The study raises the question of how a species that differs so much from humans - with fewer than one million neurons in its brain, compared to a human's 86,000 million neurons - can share such a complex skill. Howard placed sugar water under the card that contained the least amount of symbols and, eventually, the bees understood the concept of greater or lesser as they flew each time to the card with the least number of symbols.
The number zero is the backbone of modern maths and technological advancements, according to Adrian Dyer, associate professor from the Royal Melbourne Institute of Technology (RMIT). For long, it was believed that humans were the only ones to get the concept, but the recent work has changed the notion. Even several ancient human civilisations lacked the understanding of zero, a concept that is thought to have originated in India around the 5th century.
Bees could be smarter than us in the understanding of "zero".
The fact that the bees went to the blank image shows that bees understood that nothing was lower than the other quantities shown, and the researchers say this provides a new understanding of how different brains grasp abstract concepts.
RMIT PhD researcher Scarlett Howard set out to test the honeybee on its understanding, marking individual honeybees for easy identification and luring them to a specially-designed testing apparatus.
For example, the bees learned to choose three elements when presented with three vs. four; or two elements when presented with two vs. three.
They managed to understand that zero was less than one, despite never having been exposed to an "empty set".
"This is a tricky neuroscience problem", he said.
Neurons can easily respond to light and other stimuli, but the ability to represent nothing as zero indicates that some animals and insects may have evolved special neural mechanisms to perform the task.
"Crossing a road is simple for adult humans, we understand if there are no approaching cars, no bikes or trams, then it is probably ok to cross", he said.
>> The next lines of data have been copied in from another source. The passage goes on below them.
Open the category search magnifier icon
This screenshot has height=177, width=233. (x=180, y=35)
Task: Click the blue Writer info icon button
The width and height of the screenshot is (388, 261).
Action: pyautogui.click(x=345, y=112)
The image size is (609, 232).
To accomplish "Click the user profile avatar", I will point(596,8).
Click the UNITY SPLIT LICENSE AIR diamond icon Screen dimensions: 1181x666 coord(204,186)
New findings suggest that untrained honey bees have the intellectual capacity to understand the concept that zero has value.
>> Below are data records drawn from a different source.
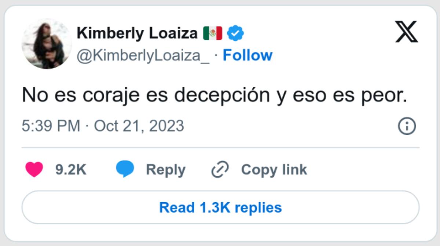440x246 pixels.
Task: Click the blue reply bubble icon
Action: (125, 170)
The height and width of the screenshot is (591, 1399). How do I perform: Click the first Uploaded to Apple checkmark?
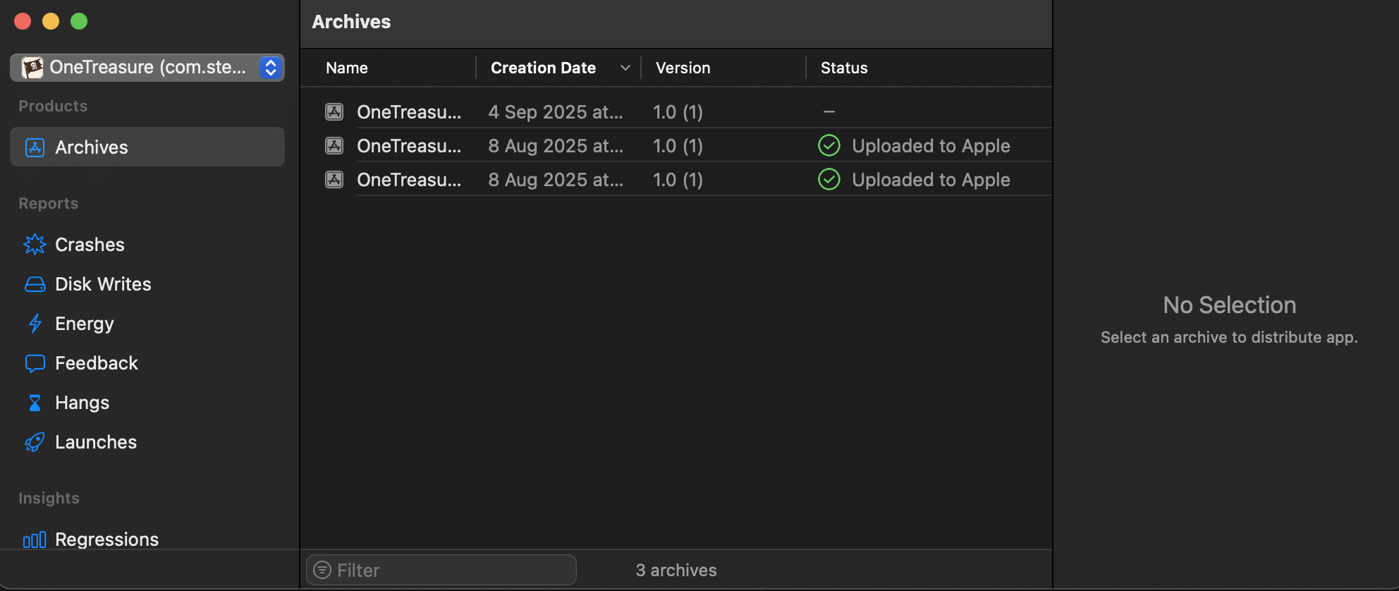[x=829, y=146]
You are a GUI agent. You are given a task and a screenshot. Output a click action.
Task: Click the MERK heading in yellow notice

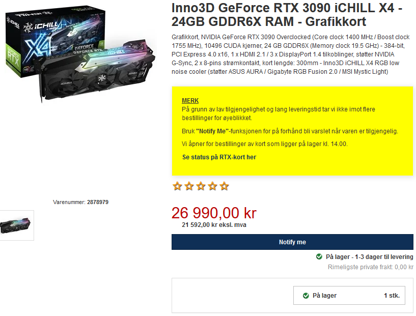[190, 101]
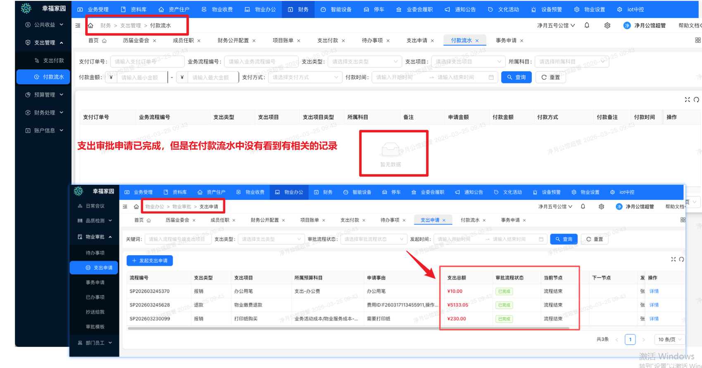Open the 审批流程状态 dropdown

[373, 239]
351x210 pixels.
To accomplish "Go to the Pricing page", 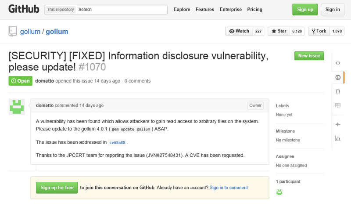I will [x=254, y=10].
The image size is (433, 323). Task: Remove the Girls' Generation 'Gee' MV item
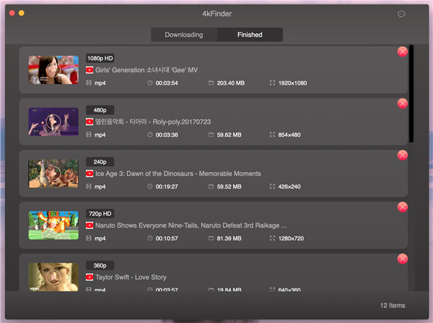pyautogui.click(x=402, y=51)
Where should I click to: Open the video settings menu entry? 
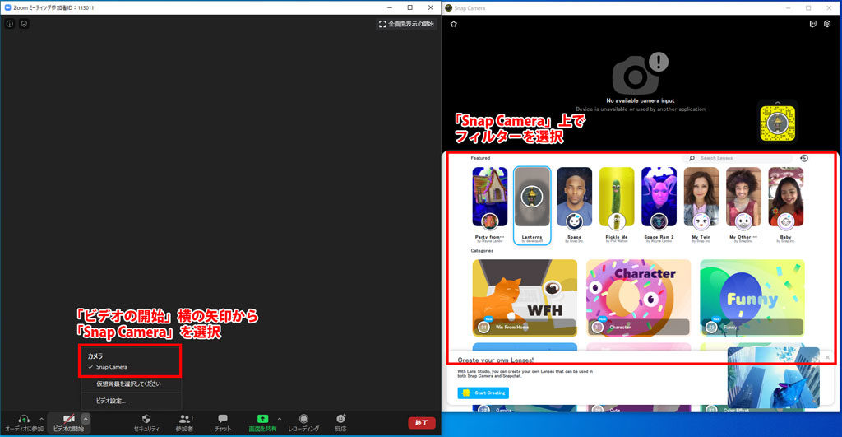point(111,401)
The number zero has an integral role in mathematics and many algebraic structures.
"If bees can perceive zero with a brain of less than a million neurons, it suggests there are simple efficient ways to teach artificial intelligence new tricks", said Mr. Dyer.
A research team comprised of scientists in France and Australia were interested to learn what else, if anything, the insects could do, mathematically speaking. "So it's not the same category", Aurore Avargues-Weber, a CNRS researcher with the University of Toulouse, told NPR.